Time-Based Restricted Stock Awards
At September 30, 2020, there were 1,706,690 shares of unvested TRSAs outstanding pursuant to the Company's 2003 and 2017 Stock Incentive Plans. The TRSAs generally vest ratably over a service period of three to four years from the date of the grant or immediately upon death of an employee. Compensation expense related to TRSAs is based on the fair value of the underlying award on the grant date and is recognized over the vesting period using the straight-line method.
Performance-Based Restricted Stock Units
At September 30, 2020, there were 315,008 units of unvested PRSUs that have been granted. The PRSUs will vest only if performance goals with respect to certain financial metrics are met over a three-year performance period. The shares underlying the PRSUs are not considered issued and outstanding until they vest. PRSUs are granted and initially expensed based on a target number. The number of shares that will ultimately vest based on actual performance will range from zero to a maximum of either 150% or 200% of target.
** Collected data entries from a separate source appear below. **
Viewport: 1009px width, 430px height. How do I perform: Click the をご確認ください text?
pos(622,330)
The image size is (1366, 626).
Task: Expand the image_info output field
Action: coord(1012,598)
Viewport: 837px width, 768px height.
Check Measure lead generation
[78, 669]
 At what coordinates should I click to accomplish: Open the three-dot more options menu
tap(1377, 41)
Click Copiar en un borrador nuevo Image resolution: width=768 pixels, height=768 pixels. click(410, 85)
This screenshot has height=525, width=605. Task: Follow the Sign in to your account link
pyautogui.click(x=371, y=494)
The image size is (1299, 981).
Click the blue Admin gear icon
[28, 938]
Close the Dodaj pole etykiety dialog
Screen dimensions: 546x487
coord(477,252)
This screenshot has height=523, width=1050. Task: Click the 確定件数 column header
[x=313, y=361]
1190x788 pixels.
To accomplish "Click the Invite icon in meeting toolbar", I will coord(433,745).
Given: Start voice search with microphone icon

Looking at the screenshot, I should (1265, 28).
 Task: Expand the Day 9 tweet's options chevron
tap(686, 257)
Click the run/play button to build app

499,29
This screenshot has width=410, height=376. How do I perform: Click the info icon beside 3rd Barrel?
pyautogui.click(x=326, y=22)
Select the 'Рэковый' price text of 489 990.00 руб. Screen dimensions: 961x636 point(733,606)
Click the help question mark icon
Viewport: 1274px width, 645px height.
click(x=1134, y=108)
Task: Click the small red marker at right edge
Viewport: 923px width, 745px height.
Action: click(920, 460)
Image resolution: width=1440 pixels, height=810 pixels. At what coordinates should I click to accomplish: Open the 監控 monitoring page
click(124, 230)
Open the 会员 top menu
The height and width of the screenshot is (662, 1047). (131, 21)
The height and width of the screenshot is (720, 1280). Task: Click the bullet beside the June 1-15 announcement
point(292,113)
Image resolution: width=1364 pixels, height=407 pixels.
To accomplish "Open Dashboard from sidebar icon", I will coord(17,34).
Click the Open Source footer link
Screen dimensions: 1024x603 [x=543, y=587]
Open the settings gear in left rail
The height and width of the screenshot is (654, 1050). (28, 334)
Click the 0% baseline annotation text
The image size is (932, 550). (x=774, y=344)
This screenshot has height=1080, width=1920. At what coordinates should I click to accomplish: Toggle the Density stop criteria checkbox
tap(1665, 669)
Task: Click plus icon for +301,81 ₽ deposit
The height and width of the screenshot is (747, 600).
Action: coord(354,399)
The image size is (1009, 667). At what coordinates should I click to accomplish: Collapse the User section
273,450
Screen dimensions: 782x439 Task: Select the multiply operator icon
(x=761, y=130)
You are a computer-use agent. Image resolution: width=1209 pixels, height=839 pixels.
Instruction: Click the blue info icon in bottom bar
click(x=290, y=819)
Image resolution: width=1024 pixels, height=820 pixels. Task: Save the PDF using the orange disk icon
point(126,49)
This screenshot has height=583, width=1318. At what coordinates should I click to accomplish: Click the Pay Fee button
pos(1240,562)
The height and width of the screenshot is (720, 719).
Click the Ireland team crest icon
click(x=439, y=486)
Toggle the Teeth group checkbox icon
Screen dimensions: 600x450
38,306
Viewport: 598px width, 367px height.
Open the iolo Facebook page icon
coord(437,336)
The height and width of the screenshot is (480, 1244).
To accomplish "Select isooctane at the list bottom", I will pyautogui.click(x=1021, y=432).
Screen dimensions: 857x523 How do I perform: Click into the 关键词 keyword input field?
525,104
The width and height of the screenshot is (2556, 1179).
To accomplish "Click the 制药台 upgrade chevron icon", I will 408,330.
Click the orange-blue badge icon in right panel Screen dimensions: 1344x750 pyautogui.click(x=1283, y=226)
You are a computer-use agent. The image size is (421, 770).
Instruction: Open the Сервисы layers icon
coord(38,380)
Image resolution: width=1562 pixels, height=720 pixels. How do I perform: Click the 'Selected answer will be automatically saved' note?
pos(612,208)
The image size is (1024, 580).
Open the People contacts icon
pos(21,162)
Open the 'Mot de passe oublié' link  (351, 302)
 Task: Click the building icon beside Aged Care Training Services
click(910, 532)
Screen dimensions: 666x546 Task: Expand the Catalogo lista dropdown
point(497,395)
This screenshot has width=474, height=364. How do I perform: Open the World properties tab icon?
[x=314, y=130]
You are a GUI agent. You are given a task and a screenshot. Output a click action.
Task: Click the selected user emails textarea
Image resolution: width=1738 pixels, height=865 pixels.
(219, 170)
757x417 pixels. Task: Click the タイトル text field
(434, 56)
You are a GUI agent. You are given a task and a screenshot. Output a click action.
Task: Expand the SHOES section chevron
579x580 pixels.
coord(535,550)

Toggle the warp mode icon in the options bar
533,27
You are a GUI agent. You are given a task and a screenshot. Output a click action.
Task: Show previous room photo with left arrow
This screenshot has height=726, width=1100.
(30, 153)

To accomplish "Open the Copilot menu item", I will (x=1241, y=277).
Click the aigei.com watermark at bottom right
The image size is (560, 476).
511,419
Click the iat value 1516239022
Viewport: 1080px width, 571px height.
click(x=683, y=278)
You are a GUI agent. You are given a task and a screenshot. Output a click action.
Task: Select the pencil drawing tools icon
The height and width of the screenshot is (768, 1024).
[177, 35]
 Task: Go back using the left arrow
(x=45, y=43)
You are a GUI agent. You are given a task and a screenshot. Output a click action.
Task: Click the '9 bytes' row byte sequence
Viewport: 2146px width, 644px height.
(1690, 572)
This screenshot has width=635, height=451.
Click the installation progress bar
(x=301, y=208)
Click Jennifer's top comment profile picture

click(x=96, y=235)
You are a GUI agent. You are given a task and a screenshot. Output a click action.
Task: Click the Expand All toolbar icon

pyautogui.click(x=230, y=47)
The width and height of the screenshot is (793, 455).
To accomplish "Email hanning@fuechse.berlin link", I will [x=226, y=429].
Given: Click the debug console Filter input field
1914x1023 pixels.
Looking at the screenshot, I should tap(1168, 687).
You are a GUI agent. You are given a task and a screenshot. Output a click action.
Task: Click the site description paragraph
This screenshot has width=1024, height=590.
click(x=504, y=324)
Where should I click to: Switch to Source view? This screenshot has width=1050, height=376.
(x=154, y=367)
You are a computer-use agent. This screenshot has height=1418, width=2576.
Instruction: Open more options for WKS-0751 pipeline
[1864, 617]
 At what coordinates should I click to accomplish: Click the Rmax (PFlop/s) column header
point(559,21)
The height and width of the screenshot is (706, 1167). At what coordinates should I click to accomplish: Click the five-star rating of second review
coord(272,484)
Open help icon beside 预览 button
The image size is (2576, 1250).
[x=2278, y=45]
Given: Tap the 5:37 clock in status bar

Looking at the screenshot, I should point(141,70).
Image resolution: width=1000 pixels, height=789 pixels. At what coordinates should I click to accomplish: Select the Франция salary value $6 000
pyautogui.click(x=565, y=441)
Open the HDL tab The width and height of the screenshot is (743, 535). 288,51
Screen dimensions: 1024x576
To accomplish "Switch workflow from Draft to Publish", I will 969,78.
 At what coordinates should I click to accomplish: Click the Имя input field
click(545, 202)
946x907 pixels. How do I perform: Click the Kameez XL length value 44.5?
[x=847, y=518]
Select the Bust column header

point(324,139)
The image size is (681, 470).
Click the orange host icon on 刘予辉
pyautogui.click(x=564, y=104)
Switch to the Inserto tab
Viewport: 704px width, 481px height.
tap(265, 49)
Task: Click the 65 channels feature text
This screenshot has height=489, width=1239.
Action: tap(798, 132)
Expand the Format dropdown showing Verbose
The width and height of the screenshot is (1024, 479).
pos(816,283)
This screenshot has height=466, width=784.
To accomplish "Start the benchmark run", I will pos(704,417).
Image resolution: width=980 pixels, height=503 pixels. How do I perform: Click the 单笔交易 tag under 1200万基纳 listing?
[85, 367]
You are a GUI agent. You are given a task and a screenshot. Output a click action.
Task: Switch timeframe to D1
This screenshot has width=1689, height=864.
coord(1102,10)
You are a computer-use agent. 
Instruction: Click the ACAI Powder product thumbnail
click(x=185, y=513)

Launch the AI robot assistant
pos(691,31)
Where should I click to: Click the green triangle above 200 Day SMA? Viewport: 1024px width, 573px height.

Compensation expense related to PRSUs is based on the fair value of the underlying award on the grant date and is amortized over the vesting period using the straight-line method unless it is determined that: (1) attainment of the financial metrics is less than probable, in which case a portion or all of the amortization is suspended, or (2) attainment of the financial metrics is improbable, in which case a portion or all of the previously recognized amortization is reversed and also suspended. If it is determined that attainment of a financial measure higher than target is probable, the amortization will increase to up to 150% or 200% of the target amortization amount. Annual PRSU expense may vary during the three-year performance period based upon changes in management's estimate of the number of shares that may ultimately vest. In the case where the performance target for the PRSU is based on a market condition (such as total shareholder return), the amortization is neither reversed nor suspended if it is subsequently determined that the attainment of the performance target is less than probable or improbable and the employee continues to meet the service requirement of the award.